L’ormai ex cavaliere bianco del quotidiano, contattato da ilfattoquotidiano.it spiega il suo passo indietro con la volontà “di non mettere in imbarazzo il partito del presidente del consiglio”, sebbene sostenga che l’avviso di garanzia ricevuto “è illegittimo, perché ipotizza la bancarotta fraudolenta per un’azienda che non è ancora fallita”. Aggiunge poi di avere trovato “solidali” Bonifazi e tutti i consiglieri: “Mi è stato chiesto fortemente di rimanere nella compagine sociale, visto che da sei mesi studio questo progetto editoriale. E io ho accettato di continuare a essere l’editore della prossima Unità” che deve tornare in edicola entro il 30 giugno e che al momento è ancora senza direttore, ma ha già un vicedirettore, Vladimiro Frulletti, il giornalista che per il quotidiano seguiva Renzi che ha ricevuto l’incarico venerdì.

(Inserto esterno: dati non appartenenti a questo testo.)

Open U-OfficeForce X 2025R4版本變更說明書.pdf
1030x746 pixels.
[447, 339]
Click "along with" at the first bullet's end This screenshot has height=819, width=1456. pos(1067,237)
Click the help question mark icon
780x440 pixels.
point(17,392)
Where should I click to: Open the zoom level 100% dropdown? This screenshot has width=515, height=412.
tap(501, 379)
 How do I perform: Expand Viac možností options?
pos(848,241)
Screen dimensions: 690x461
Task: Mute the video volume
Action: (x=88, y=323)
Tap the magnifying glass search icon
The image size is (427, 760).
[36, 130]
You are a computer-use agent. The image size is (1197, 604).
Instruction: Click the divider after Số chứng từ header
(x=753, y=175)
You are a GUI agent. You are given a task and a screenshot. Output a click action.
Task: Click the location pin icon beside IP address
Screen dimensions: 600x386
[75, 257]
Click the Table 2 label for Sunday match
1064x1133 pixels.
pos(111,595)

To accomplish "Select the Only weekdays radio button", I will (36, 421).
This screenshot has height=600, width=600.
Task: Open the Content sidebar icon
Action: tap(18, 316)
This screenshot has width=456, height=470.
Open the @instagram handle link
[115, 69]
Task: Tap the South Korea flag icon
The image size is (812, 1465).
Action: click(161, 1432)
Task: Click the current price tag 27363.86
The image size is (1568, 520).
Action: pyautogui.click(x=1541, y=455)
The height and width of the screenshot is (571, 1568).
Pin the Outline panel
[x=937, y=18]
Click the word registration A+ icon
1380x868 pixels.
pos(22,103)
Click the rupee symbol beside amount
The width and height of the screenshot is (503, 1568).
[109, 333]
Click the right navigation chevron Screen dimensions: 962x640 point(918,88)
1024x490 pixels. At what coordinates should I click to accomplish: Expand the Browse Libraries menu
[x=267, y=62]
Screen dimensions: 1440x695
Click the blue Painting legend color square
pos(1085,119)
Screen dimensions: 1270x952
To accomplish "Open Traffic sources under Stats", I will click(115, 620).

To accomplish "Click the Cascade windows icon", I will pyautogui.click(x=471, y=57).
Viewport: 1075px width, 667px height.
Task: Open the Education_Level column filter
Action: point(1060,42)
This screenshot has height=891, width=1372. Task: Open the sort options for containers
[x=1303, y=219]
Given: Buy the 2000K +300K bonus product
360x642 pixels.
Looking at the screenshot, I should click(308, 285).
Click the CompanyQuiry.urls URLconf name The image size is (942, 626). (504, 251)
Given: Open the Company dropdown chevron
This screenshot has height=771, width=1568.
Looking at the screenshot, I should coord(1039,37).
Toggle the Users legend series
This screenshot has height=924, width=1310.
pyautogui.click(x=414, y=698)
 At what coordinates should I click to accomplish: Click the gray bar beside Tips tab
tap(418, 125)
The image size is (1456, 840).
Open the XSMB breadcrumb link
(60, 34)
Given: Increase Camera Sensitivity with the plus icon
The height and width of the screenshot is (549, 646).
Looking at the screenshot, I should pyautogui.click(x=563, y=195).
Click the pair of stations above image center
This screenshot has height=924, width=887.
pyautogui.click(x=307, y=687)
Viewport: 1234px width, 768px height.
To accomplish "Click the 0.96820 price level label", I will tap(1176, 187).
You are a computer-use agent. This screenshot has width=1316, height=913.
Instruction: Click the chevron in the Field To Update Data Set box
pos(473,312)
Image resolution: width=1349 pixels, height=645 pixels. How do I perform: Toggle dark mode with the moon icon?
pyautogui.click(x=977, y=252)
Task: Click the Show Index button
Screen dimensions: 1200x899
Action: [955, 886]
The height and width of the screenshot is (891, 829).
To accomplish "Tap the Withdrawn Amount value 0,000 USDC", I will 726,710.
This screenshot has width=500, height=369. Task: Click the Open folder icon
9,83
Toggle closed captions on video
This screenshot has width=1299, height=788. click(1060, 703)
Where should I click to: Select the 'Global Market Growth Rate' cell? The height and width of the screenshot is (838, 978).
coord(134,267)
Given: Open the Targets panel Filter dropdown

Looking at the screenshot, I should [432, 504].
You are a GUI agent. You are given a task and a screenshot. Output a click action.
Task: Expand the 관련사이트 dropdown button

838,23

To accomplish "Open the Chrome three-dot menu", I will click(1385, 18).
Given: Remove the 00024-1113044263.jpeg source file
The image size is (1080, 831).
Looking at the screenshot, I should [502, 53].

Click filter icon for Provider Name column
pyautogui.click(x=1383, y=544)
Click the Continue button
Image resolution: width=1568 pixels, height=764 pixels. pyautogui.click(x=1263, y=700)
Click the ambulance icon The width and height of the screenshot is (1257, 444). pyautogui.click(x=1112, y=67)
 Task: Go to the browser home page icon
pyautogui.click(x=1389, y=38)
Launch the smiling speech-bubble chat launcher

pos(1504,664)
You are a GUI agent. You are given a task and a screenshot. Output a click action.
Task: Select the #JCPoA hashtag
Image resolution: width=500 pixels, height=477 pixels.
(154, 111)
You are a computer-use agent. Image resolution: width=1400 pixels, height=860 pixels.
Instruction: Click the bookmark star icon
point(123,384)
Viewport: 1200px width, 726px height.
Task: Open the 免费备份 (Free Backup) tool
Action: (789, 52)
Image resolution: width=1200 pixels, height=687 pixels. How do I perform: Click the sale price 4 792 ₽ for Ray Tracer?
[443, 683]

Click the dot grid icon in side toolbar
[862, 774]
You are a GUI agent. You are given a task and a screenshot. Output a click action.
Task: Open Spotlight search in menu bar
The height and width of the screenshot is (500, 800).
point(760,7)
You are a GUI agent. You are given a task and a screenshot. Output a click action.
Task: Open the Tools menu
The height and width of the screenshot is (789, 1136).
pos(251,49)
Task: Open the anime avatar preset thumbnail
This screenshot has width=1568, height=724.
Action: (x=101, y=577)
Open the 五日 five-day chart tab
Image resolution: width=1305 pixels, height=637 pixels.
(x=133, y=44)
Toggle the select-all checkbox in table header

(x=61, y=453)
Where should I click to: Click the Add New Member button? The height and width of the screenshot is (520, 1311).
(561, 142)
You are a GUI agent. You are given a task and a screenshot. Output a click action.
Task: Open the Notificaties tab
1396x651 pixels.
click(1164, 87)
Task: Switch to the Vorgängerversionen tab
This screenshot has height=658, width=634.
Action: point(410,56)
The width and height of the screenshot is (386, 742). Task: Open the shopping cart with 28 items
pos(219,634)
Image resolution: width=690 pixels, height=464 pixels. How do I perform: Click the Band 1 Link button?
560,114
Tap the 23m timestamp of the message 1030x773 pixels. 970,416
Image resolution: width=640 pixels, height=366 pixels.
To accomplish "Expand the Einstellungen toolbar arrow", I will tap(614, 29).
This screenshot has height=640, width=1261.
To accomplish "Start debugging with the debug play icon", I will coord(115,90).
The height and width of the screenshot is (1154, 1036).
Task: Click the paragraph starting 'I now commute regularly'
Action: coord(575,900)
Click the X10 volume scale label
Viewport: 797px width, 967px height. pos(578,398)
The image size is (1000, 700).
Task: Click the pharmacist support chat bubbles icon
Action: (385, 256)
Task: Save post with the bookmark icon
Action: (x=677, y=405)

Ufficialmente, invece, nelle intenzioni del Pd il passaggio di testimone tra Veneziani e Pessina in testa all’azionariato, dovrà garantire “trasparenza e massima tutela e affidabilità del nuovo progetto editoriale”, come ha sottolineato Bonifazi in una nota esprimendo forte apprezzamento per il gesto dell’editore che “mira a sgombrare il campo da ogni speculazione”. Peccato che il patron dell’omonima società di costruzioni che si è fatto avanti, abbia di suo da tempo una lunga lista di cose su cui fare trasparenza. Ultima in ordine cronologico la sua presenza nell’elenco dei clienti italiani di Filippo Dollfus, il barone del riciclaggio internazionale arrestato a Milano all’alba del 26 aprile scorso. Il nome di Pessina, infatti, compare nella lista di coloro che si erano affidati al finanziere svizzero e ai suoi associati per “trasferire all’estero ed occultare denaro o utilità nella gran parte dei casi provenienti da delitti di appropriazione indebita, evasione fiscale, corruzione o riciclaggio”, come si legge nell’ordinanza depositata il 29 aprile scorso.

Sempre per restare in tema di evasione, il costruttore figura anche tra i clienti della Hsbc di Ginevra svelati dalla lista Falciani: secondo quanto riportato dall’Espresso il 18 febbraio scorso, è stato titolare di un conto chiuso nel 2003, quando il deposito ammontava a circa 9mila dollari. Una scoperta che non stupisce, visto che prima ancora Pessina, citato anche nelle carte dell’inchiesta sugli appalti Expo insieme a Stefanelli e salito agli onori delle cronache per essere stato tra i finanziatori dell’ex presidente della Provincia di Milano Filippo Penati con 15mila euro, era comparso nell’elenco dei “furbetti di San Marino“. Ovvero la lista degli italiani che avevano portato i loro soldi nella Smi Bank del Titano venuta a galla nel 2010. E, giusto per non farsi mancare niente, due anni prima il nome di Pessina e dei suoi familiari era spuntato anche tra quelli degli italiani titolari di conti a Vaduz, in Liechtenstein, con depositi complessivi per oltre 30 milioni di euro.